- Blocco di testo:

▽

# Matrimonio?



## contepinceton (22 Dicembre 2009)

Care amiche/i, 
Oggi penso di aver visto in faccia l'amore.
Ero ad un funerale, e alla fine una giovane donna è salita a parlare, non sappiamo chi fosse, lui, non era sposato, ma di sicuro quella donna lo amava. Le sua parole mi hanno commosso, e riporto una frase..." Ora finalmente PUOI, puoi vivere i tuoi sentimenti come piace a te, ora PUOI!".

Le sue parole hanno chiuso dentro di me un altro ciclo di riflessioni che mi hanno tenuto sveglio alla notte.

Faccio autocritica: Mi sono accorto di aver costruito le mie relazioni umane su aspettative che mi portavo dentro, oppure sulle idee che mi facevo dell'altro. Tutte queste cose non corrispondono mai alla realtà.

Così arrivi a dirti, ma cavoli chi ho sposato? Cazzo è un'estranea. Chi la conosce sta qua?

Ho preso contatto sul fatto che bene o male, mi sono aggirato come in un supermercato prendendomi quello che mi serviva...ingannato da un'insidia micidiale...io prendo te...come...legittimo...
Prendo? Prendo? Prendo? Mah...mah...mah...

△

- Istruzioni:
[A] Nel messaggio sul matrimonio, dove si trovava chi scrive quando dice di aver visto in faccia l'amore?
[B] Quali frasi interrogative diverse compaiono nel messaggio sul matrimonio, titolo escluso? Elencale tutte, contando una sola volta quelle ripetute.
[C] Prosegui il messaggio sul matrimonio dopo la sua ultima frase.
Le righe qui sotto non hanno alcun ruolo in questo lavoro.

- Estratto dei dati:
▽

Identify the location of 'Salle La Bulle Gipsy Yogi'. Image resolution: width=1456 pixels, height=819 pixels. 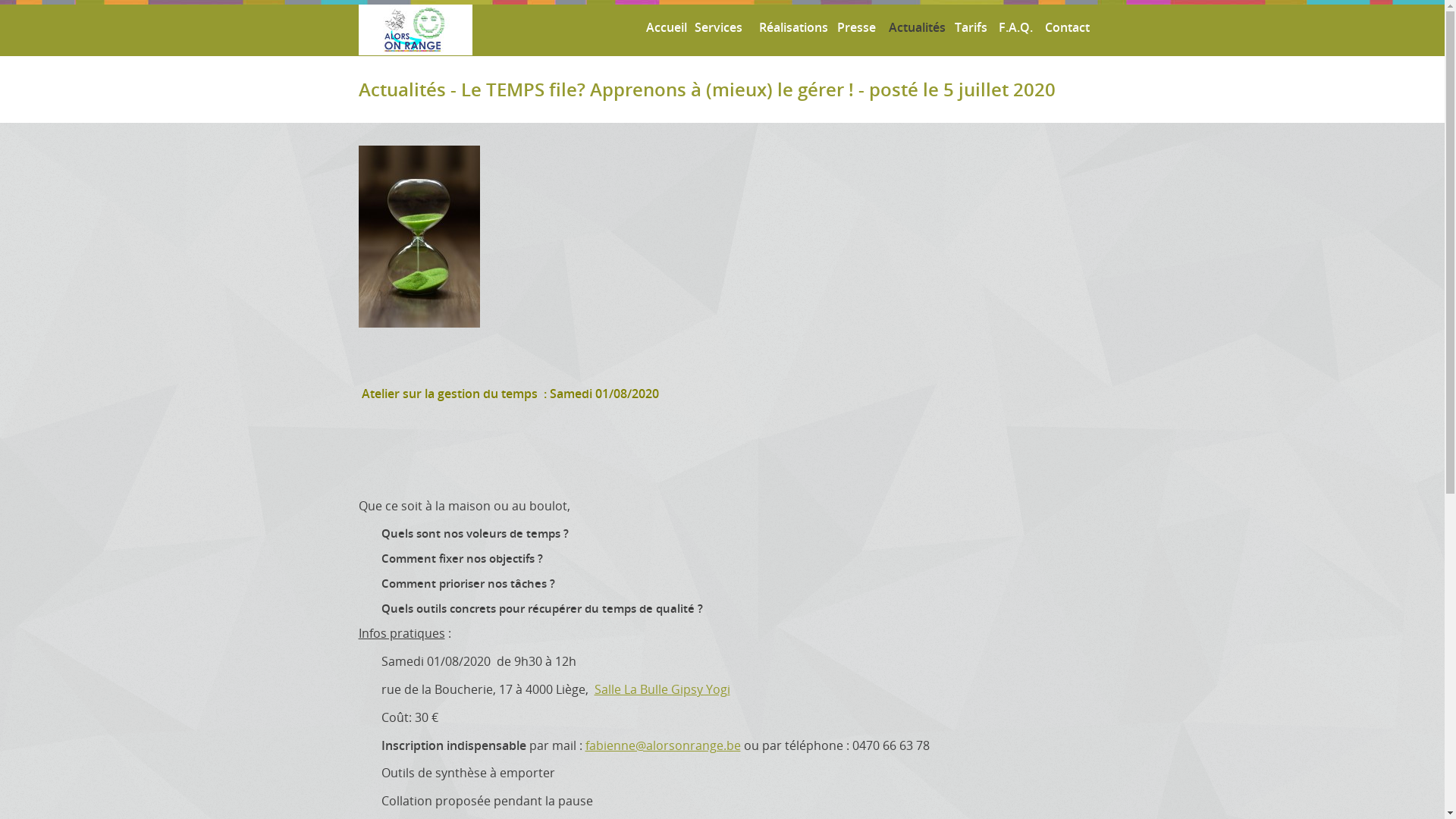
(662, 689).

△

- Risultati:
[A] A un funerale.

[B]
- Così arrivi a dirti, ma cavoli chi ho sposato?
- Chi la conosce sta qua?
- Prendo?

[C]
Forse prima di imbarcarsi in una avventura come il mortimonio, dovrei essere in grado di abbracciare tutto un mondo. Il mondo che è questa persona. Una persona con le sue diversità, la sua storia, il suo carattere, la sua educazione, che so i suoi desideri, i suoi sogni.

Invece che capita? Si arriva lì e si dona ciò che si è in quel momento.
Per me tutto quello che è accaduto dopo, non è certo entrato in quella bottiglia. Prima si, versai, versai, nella bottiglia, e quel giorno misi il tappo. Appunto perchè nulla vada spanto.

Non sono mai stato capace, ed è un esercizio durissimo per me, devo veramente essere profondamente innamorato, riuscire a staccarmi da tutte le mie aspettative, creare cioè uno spazio ospitale nel mio animo.

Ragazze, c'è il mio io che sta emigrando altrove...la mia prima gloriosa separazione...è da me stesso.

Se noi amiamo, una persona, non abbiamo un perchè...
Già i suoi difetti dovrebbero farci desistere.
Se lo osserviamo bene, non è affatto la riproduzione di un nostro stupido sogno.
Sta persona ha solo dalla sua, la mia stessa dignità e il mio stesso valore. 

Mi sono sempre sentito amato solo per qualche merito o qualche pregio.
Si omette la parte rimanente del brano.